**INSTRUCTIONS FOR THE TASK**
Each entry is to be given again exactly; drop the images.

Collected data entries:
···

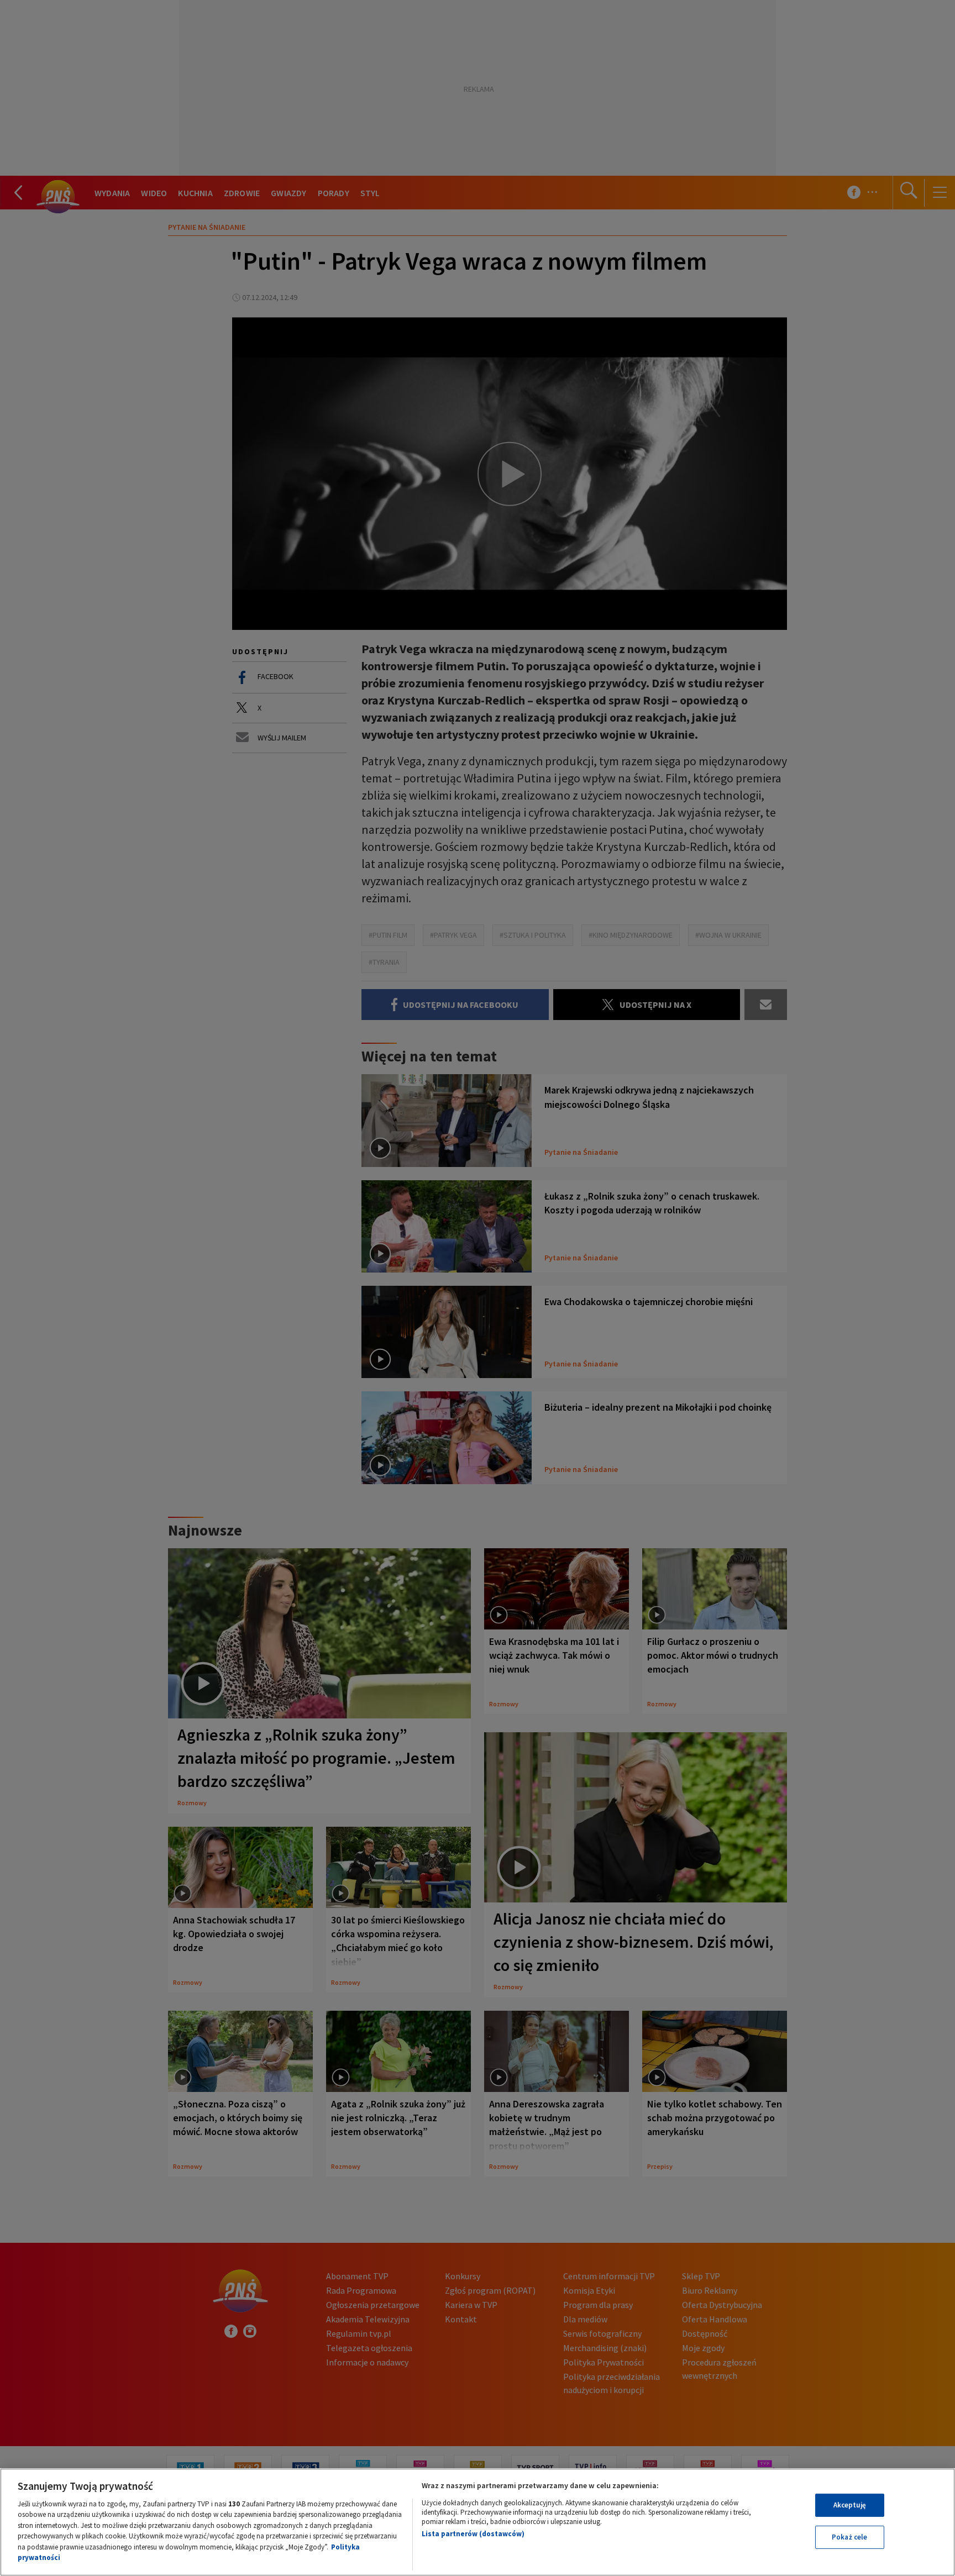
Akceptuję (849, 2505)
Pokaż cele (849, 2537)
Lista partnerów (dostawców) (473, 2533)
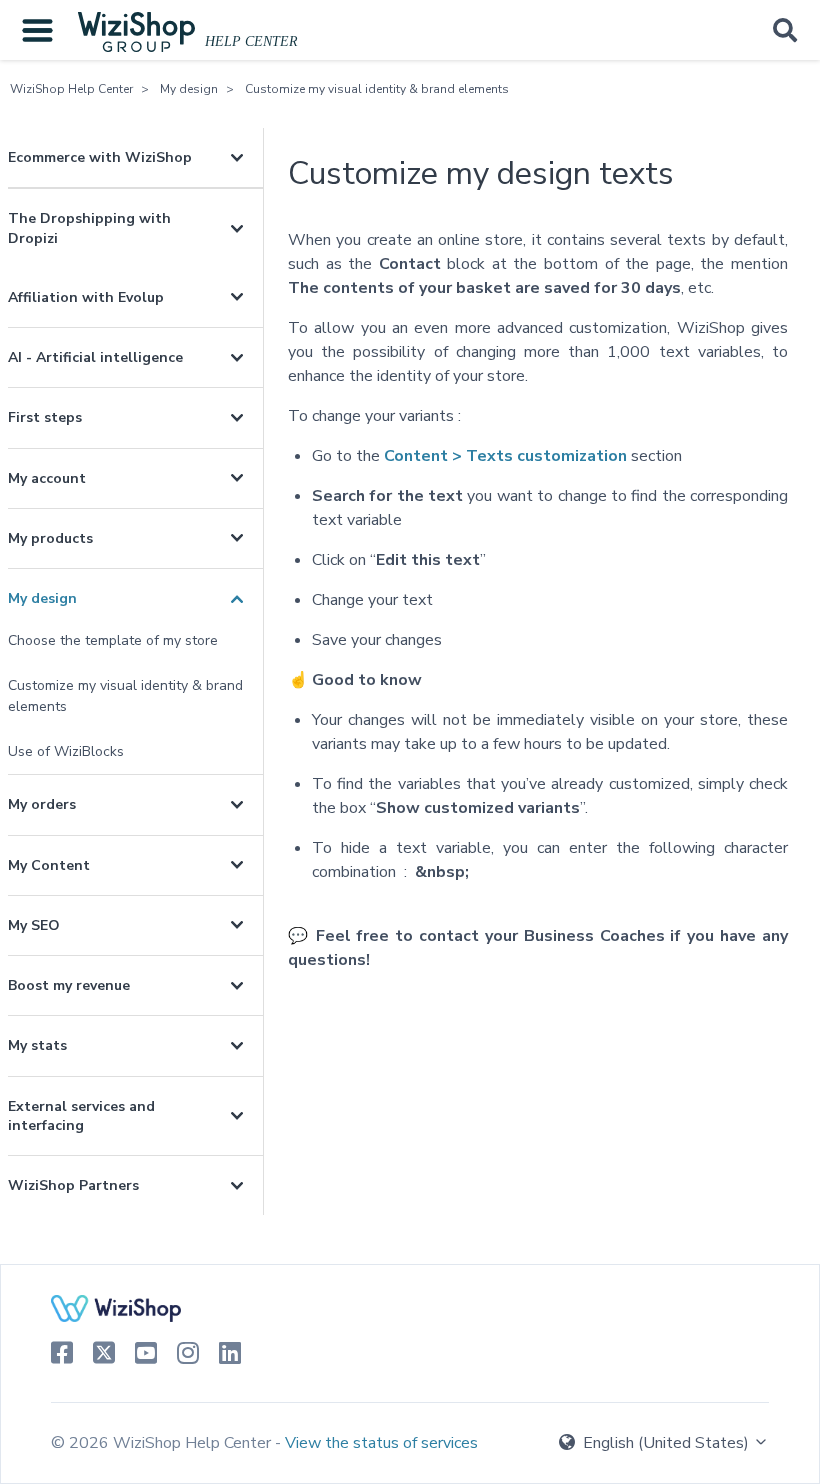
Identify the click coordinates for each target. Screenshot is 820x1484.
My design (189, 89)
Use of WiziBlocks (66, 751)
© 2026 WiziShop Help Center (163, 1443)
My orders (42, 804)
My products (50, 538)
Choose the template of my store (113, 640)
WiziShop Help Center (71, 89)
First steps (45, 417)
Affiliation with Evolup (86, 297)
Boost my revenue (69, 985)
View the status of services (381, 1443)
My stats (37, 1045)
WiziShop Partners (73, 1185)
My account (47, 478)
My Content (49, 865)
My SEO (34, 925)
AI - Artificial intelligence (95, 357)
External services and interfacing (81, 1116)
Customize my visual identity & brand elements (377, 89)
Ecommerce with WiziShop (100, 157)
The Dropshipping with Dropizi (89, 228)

···

**ANSWER TO THIS TASK**
Akceptuję (849, 2505)
Pokaż cele (849, 2537)
Lista partnerów (dostawców) (473, 2533)
Identify the click coordinates for each target. Screenshot is 820x1484.
My design (189, 89)
Use of WiziBlocks (66, 751)
© 2026 WiziShop Help Center (163, 1443)
My orders (42, 804)
My products (50, 538)
Choose the template of my store (113, 640)
WiziShop Help Center (71, 89)
First steps (45, 417)
Affiliation with Evolup (86, 297)
Boost my revenue (69, 985)
View the status of services (381, 1443)
My stats (37, 1045)
WiziShop Partners (73, 1185)
My account (47, 478)
My Content (49, 865)
My SEO (34, 925)
AI - Artificial intelligence (95, 357)
External services and interfacing (81, 1116)
Customize my visual identity & brand elements (377, 89)
Ecommerce with WiziShop (100, 157)
The Dropshipping with Dropizi (89, 228)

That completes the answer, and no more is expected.